In Hosts, this is best illustrated by the film’s dinner scene. As Michael, his wife Cassie (Jennifer K. Preston), Lauren, and sons Eric (Lee Hunter) and young Ben (Buddy Skelton), sit with Jack and Lucy at the table, the usual awkward family conversation involving a little friendly teasing and embarrassment ensues. This is all interrupted when Lucy suddenly attacks Cassie with a hammer she has taken from Michael’s basement workshop and held hidden under the table during the banter. It is a shocking scene, brutal and bloody, made all the more unbearable by the fact that the filmmakers show us the hammer under the table several minutes before it is finally utilized. It is Hitchcock’s “bomb theory” of suspense in agonizing action.

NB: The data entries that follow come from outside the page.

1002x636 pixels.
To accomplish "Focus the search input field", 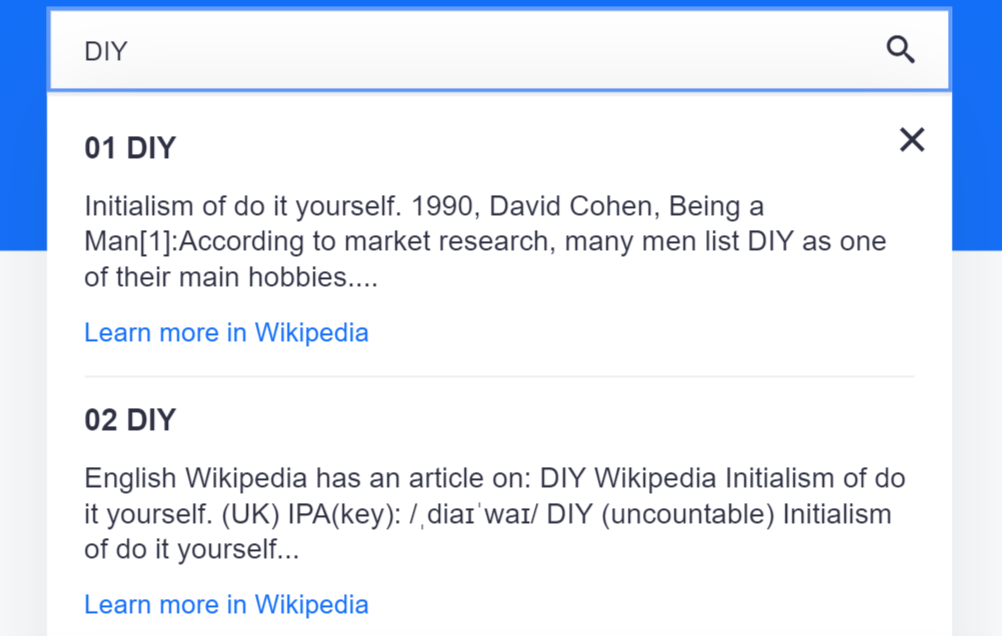I will 480,50.
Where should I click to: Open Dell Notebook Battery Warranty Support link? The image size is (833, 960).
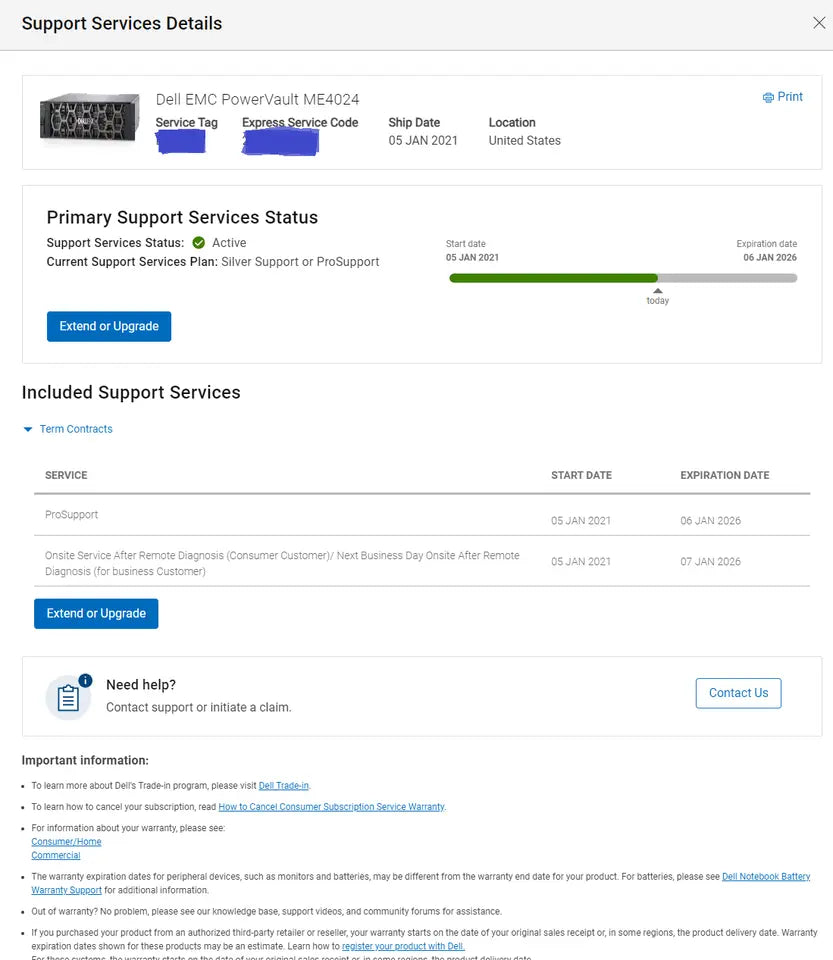click(766, 876)
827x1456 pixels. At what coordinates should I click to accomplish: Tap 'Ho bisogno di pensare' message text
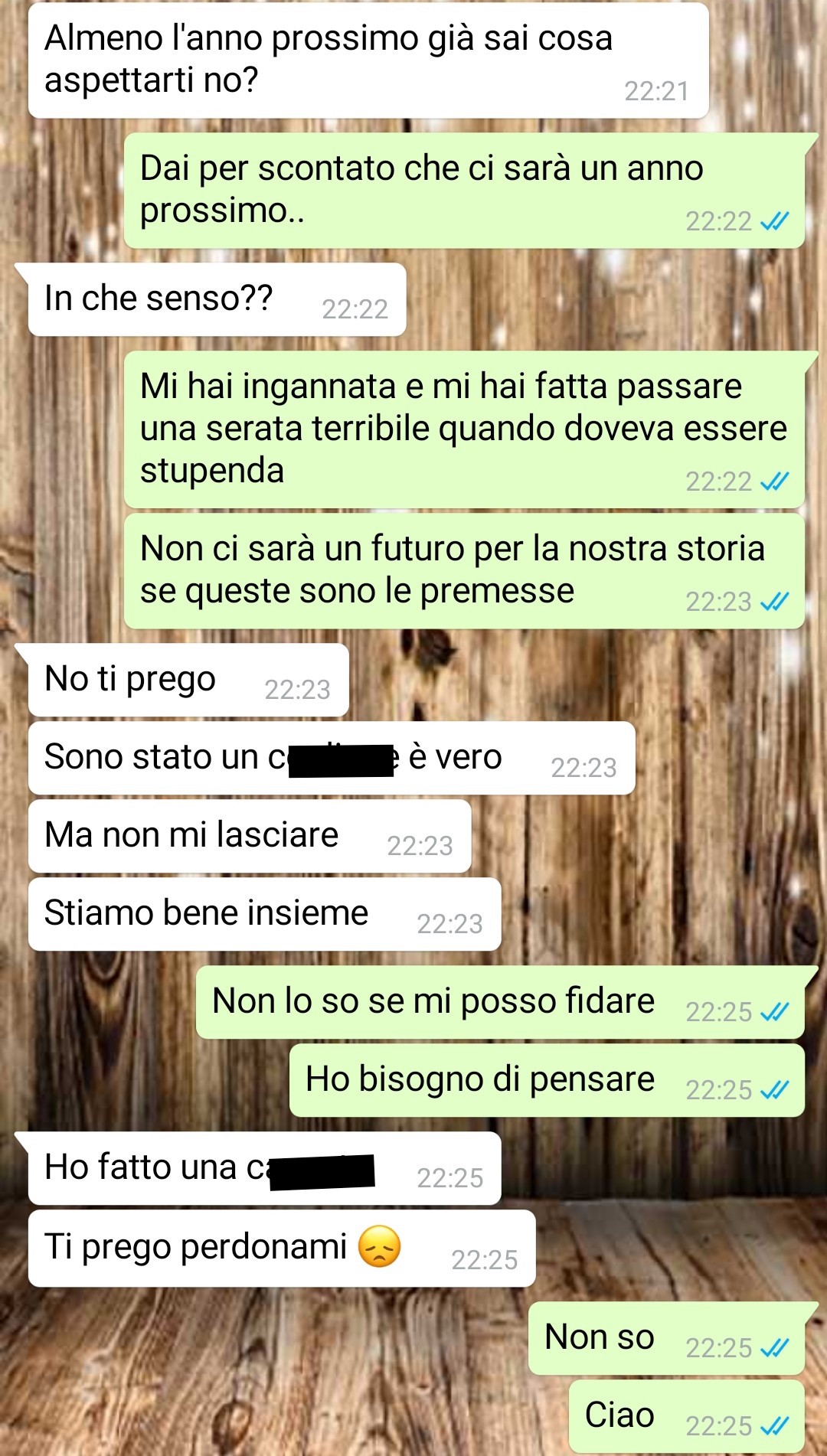480,1080
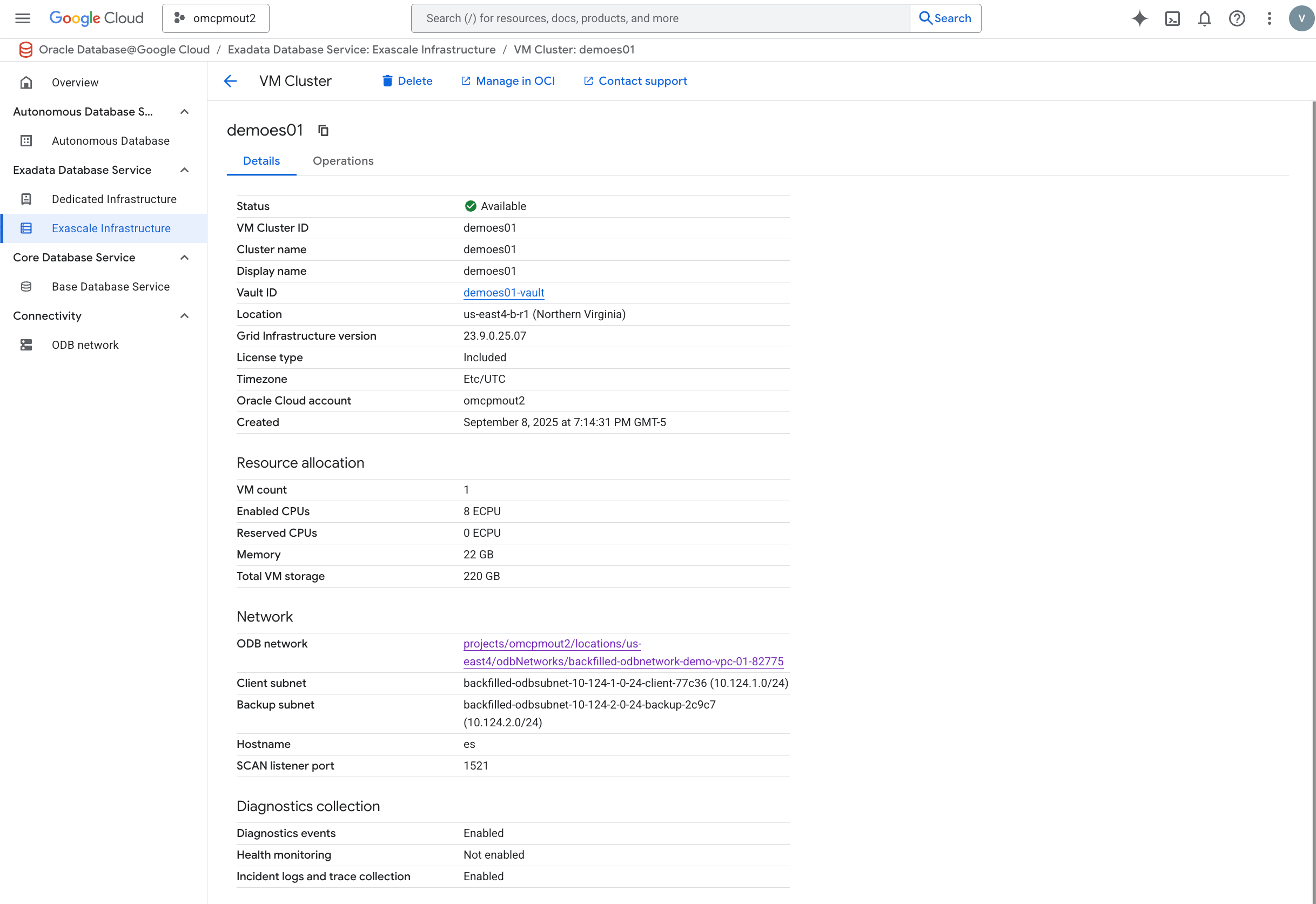Collapse the Exadata Database Service section

pos(184,170)
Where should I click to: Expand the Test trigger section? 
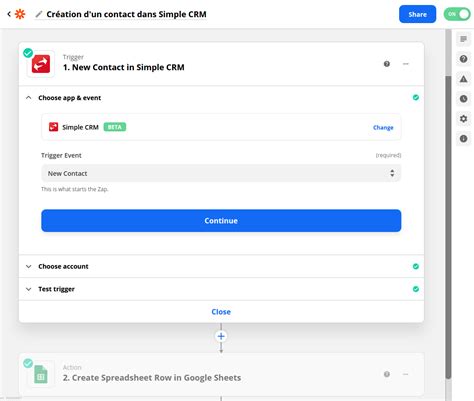click(221, 289)
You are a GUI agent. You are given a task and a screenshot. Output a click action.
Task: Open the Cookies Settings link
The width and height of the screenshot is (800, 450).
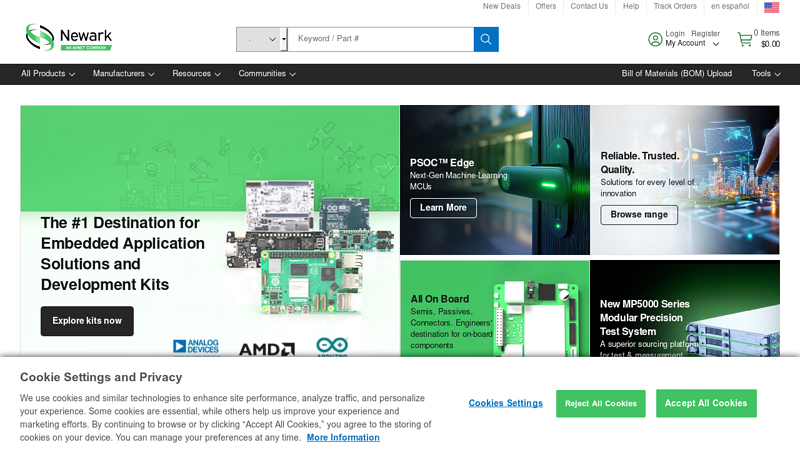point(506,403)
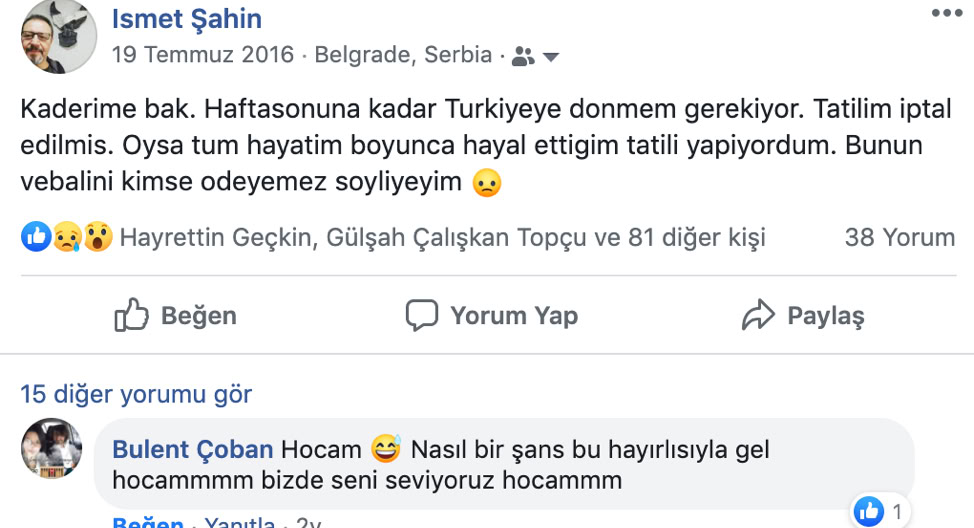Click the friends audience icon
The image size is (974, 528).
[523, 57]
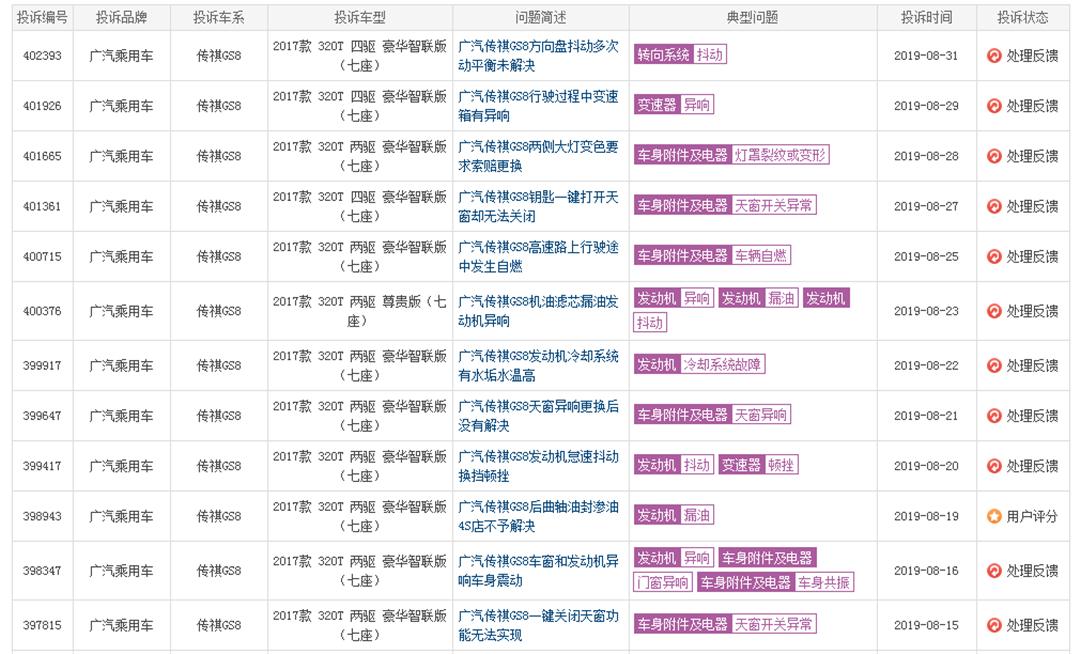Select the 灯罩裂纹或变形 problem tag
The image size is (1080, 654).
(x=780, y=155)
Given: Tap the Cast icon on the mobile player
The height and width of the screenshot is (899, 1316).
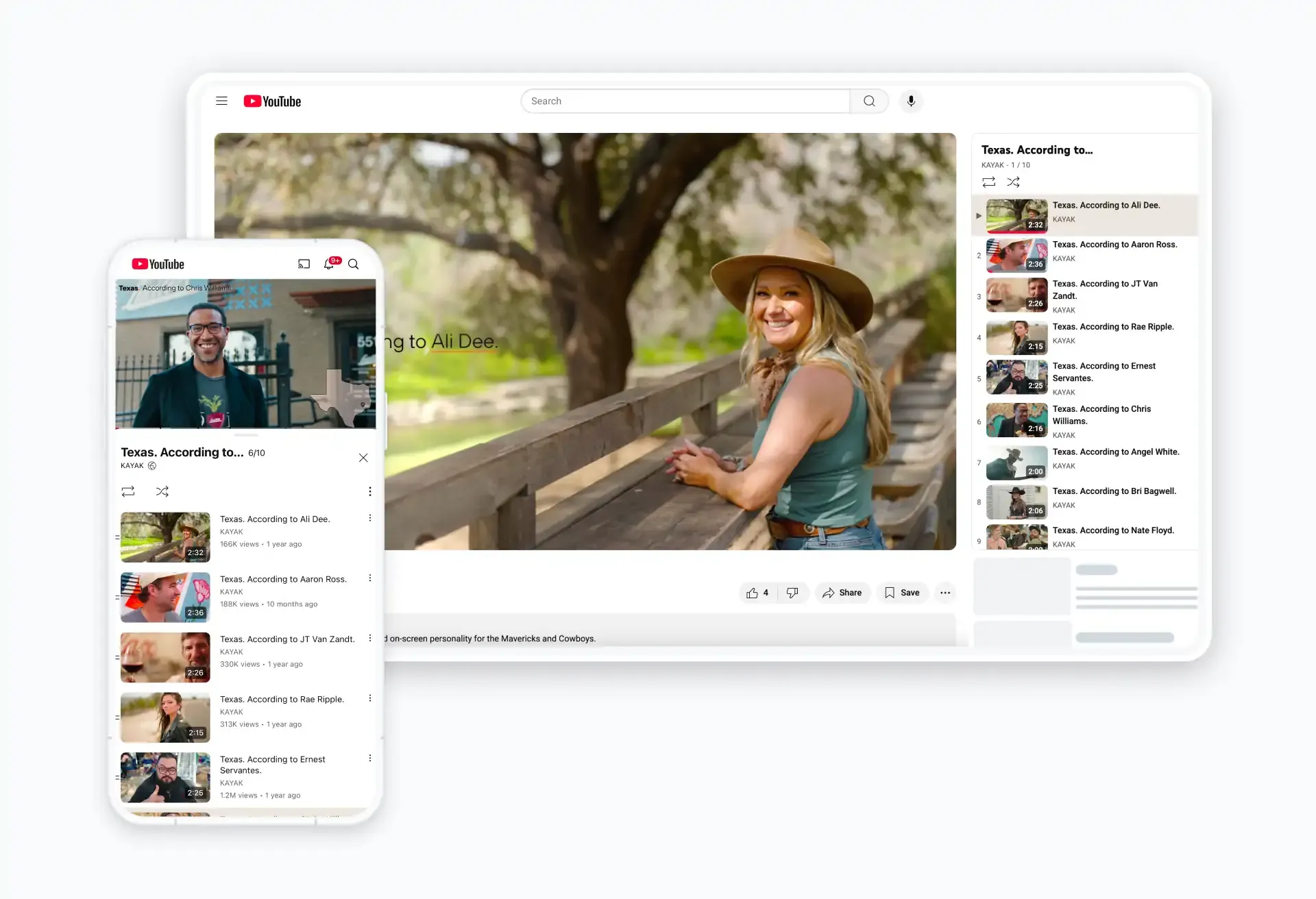Looking at the screenshot, I should click(x=304, y=264).
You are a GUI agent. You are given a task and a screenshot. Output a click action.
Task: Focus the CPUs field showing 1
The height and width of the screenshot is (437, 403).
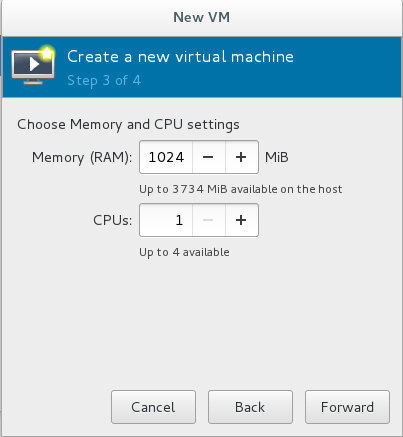(166, 220)
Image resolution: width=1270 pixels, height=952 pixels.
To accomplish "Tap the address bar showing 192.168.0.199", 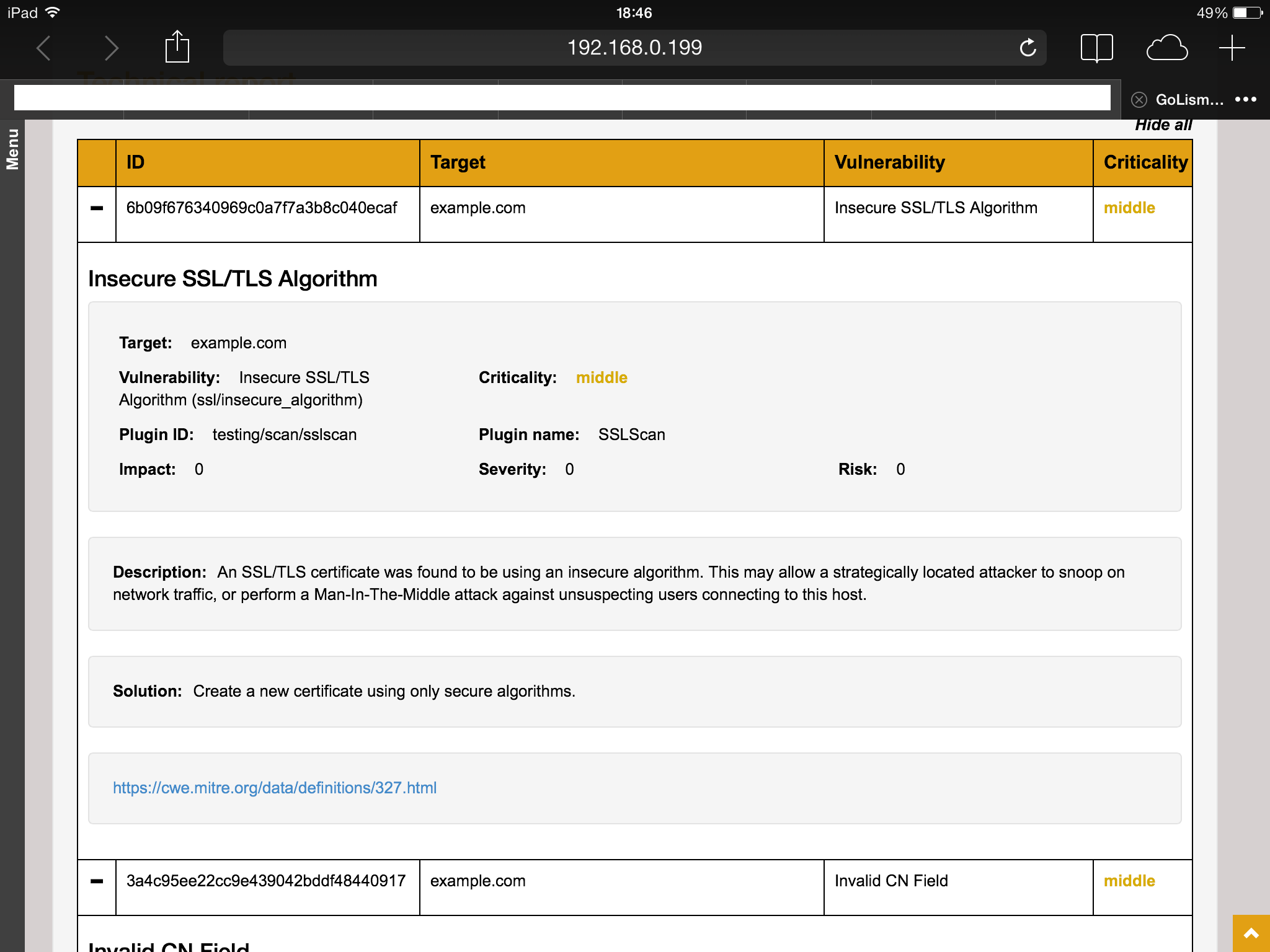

In the real world, this is me, and thousands of others, scrolling through Facebook to find posts proving that an old friend is now a QAnon true believer. Wham. It is hearing a family member claim that the January 6th Capitol riot was actually an Antifa hoax. Bang. It is learning that a loved one refuses to get vaccinated against a deadly virus because it is “the Mark of the Beast” and “God will protect them.” Slam. It feels like a knife to the heart or a hammer to the head. In some cases, it can even feel like a death in the family. As if the person we once knew is gone, their essence replaced by some kind of unrecognizable entity. Hosts takes this idea to an extreme place to capture the fundamental nature of that feeling.

Hosts slipped by under the radar upon its October 2020 release in the U.S., though it did gain something of an audience in its home country. Even now, as it is available on Shudder, it is rarely discussed. Not only is the film an effective holiday horror gem—playing on the possession, pod persons, and home invasion subgenres—it strikes at the core of seasonal anxieties as many rejoin family and friends for the holidays for the first time in two years. Some of these anxieties may be unfounded, others are not. Either way, they are deeply felt by many. Hosts has the audacity to address them in an honest, brutal, and profound way.